## Exercise
Restate, word for word and with no pictures, the stretch of lines in the data below that begins at the line with "The width and height of the screenshot is (660, 204)." and ends at the line with "the large 新規作成", inclusive.

Entries supplied Start Marker

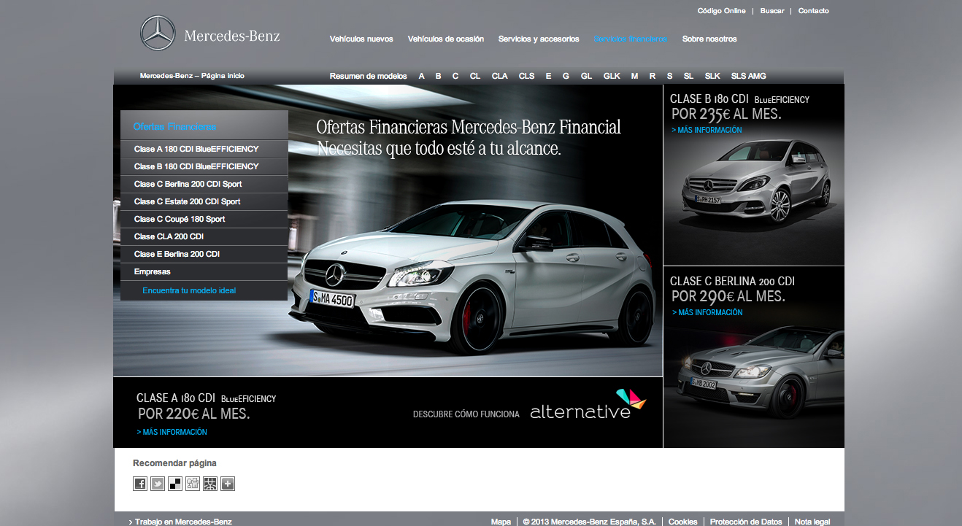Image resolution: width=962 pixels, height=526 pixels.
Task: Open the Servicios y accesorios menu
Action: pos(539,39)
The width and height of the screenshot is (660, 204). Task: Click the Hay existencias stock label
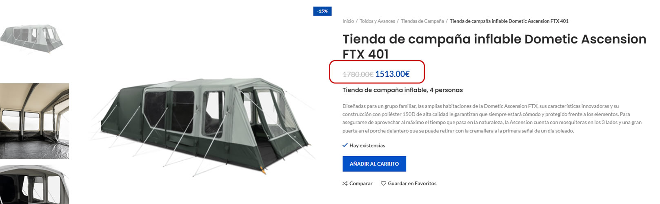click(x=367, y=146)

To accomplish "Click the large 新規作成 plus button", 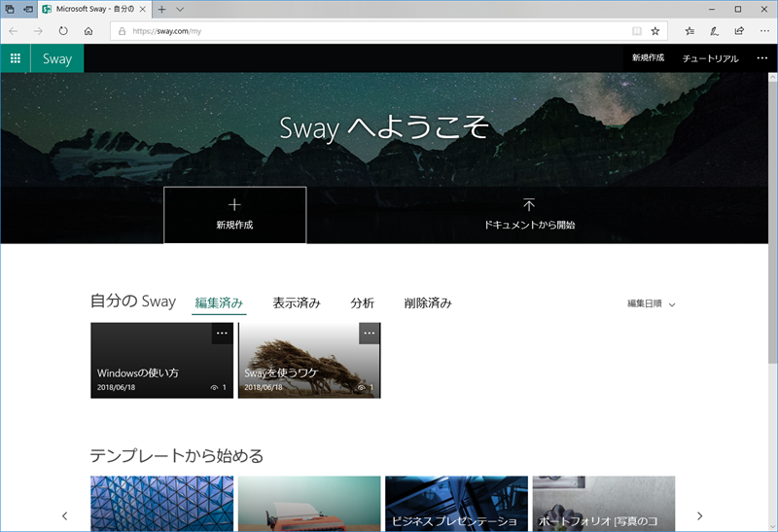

Entries supplied End Marker
Entries supplied Start Marker

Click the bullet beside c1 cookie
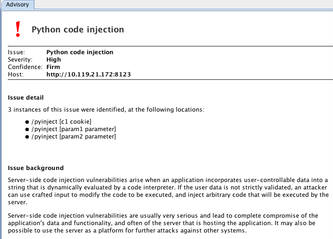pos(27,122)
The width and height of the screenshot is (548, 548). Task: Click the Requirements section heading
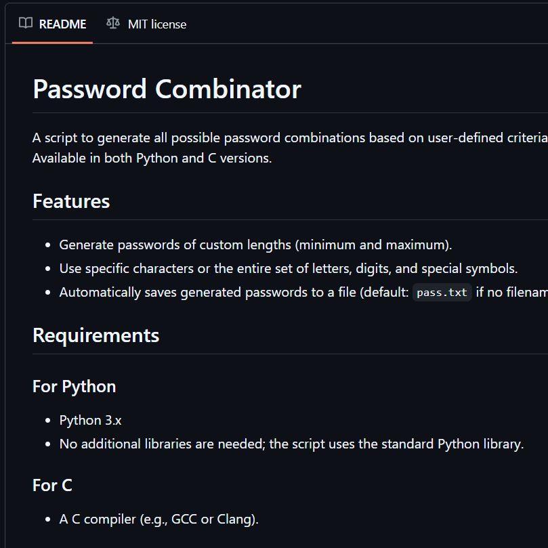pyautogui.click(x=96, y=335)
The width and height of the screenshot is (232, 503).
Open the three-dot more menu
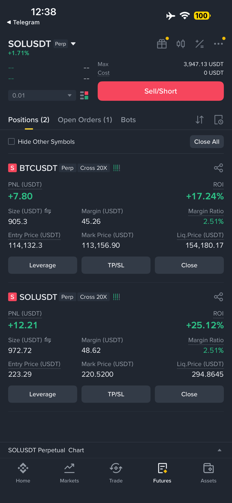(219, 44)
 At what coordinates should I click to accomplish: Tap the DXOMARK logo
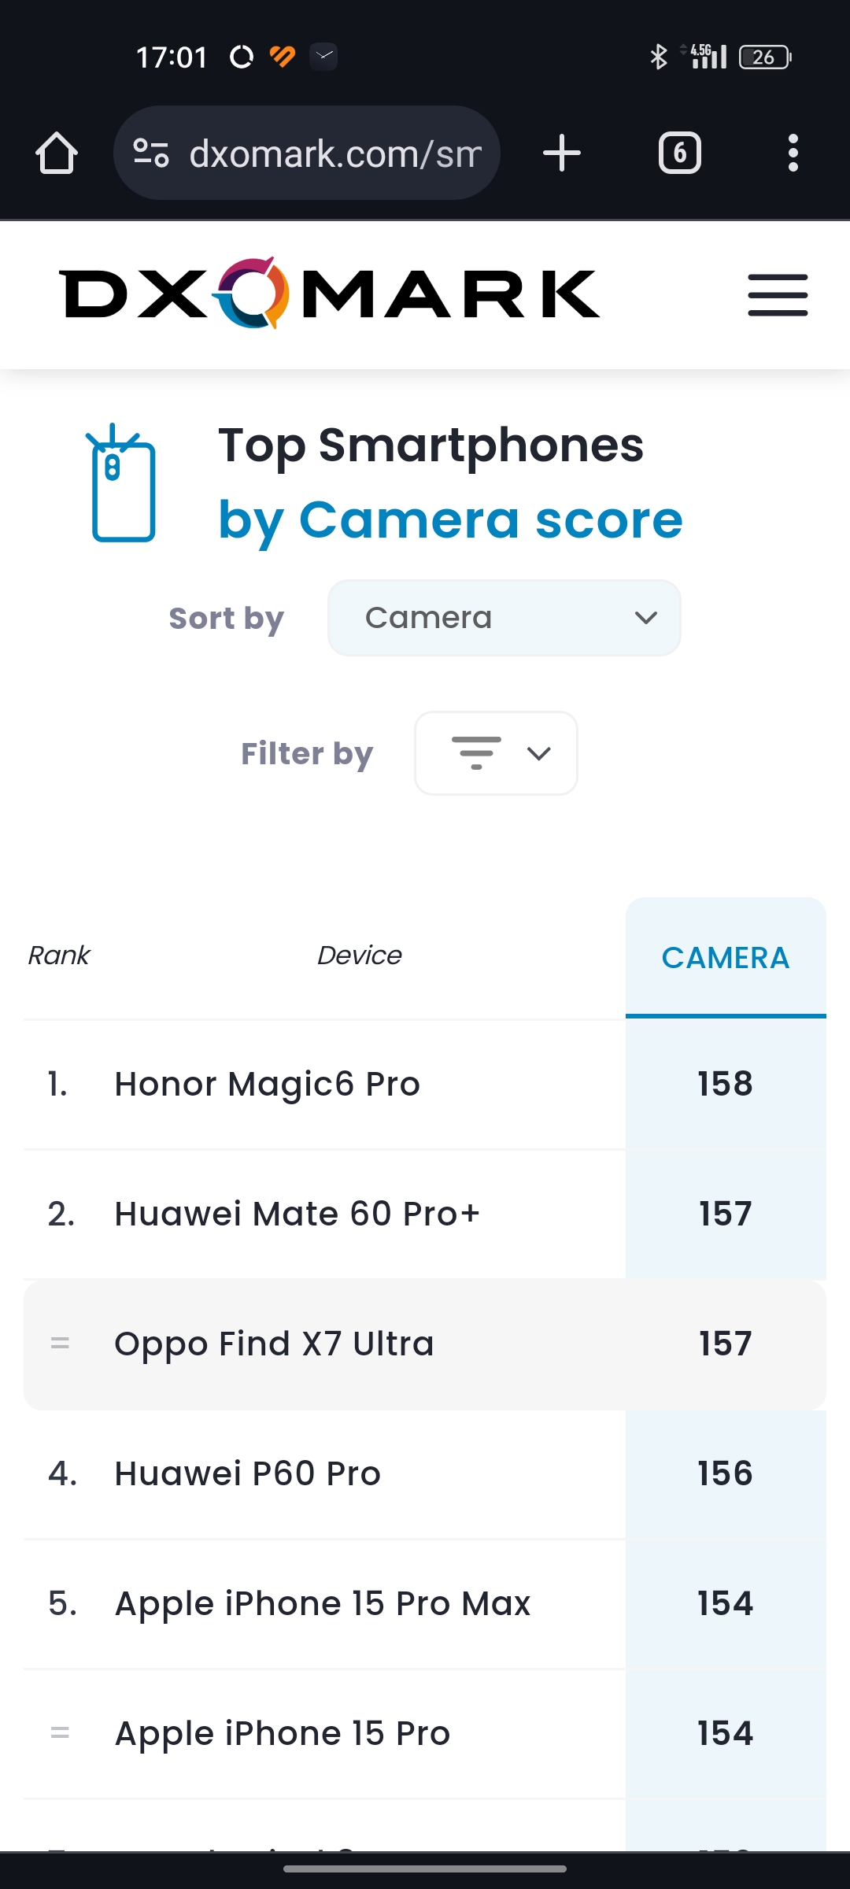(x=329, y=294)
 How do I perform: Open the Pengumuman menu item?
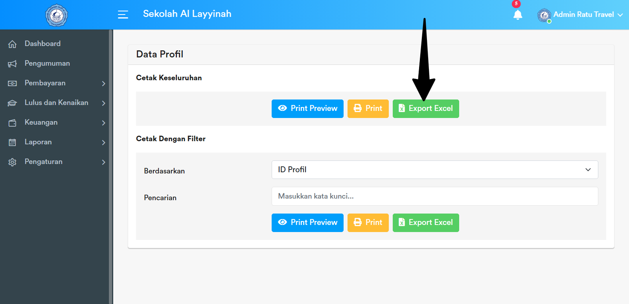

Entries supplied End Marker

## Task response
The width and height of the screenshot is (660, 204). Task: Click the Hay existencias stock label
click(x=367, y=146)

To accomplish "Click the large 新規作成 plus button", 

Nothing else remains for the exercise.